» TRY IT:
Look through the material beneath and copy each line with the word "menu".

» SUPPLIED MATERIAL:
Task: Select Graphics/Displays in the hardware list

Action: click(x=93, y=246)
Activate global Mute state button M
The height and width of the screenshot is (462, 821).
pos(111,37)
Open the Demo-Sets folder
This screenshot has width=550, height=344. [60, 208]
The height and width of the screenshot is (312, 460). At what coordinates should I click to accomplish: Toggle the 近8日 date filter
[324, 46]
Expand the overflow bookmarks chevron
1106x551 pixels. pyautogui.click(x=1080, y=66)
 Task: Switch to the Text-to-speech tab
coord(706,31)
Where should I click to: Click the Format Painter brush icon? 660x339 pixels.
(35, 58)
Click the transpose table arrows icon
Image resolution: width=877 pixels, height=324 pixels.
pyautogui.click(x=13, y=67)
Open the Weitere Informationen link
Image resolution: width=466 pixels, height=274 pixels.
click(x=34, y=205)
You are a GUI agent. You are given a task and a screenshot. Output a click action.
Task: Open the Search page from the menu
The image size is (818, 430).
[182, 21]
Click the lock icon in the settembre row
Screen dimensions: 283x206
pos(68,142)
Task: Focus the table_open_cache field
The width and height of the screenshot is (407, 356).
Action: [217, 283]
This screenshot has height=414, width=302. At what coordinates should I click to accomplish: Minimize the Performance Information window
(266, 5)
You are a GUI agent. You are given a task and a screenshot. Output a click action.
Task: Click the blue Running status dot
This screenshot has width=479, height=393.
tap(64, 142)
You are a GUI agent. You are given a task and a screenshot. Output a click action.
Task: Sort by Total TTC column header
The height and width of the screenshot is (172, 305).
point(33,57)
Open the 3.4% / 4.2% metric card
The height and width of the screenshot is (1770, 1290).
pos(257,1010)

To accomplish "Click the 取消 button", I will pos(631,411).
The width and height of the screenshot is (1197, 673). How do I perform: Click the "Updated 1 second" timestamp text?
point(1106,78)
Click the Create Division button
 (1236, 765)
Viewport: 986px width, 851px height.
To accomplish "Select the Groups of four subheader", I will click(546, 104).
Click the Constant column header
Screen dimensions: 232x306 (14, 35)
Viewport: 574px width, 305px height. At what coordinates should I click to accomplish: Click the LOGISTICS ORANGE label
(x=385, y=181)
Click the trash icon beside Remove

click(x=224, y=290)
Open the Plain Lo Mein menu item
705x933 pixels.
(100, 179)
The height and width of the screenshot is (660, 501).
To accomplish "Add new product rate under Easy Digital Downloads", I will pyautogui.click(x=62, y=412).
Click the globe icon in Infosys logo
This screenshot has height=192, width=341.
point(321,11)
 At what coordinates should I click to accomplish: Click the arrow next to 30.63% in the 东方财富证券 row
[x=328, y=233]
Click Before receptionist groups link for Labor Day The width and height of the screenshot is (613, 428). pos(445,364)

» EXERCISE RESULT:
Task: Open the Search page from the menu
Open the Plain Lo Mein menu item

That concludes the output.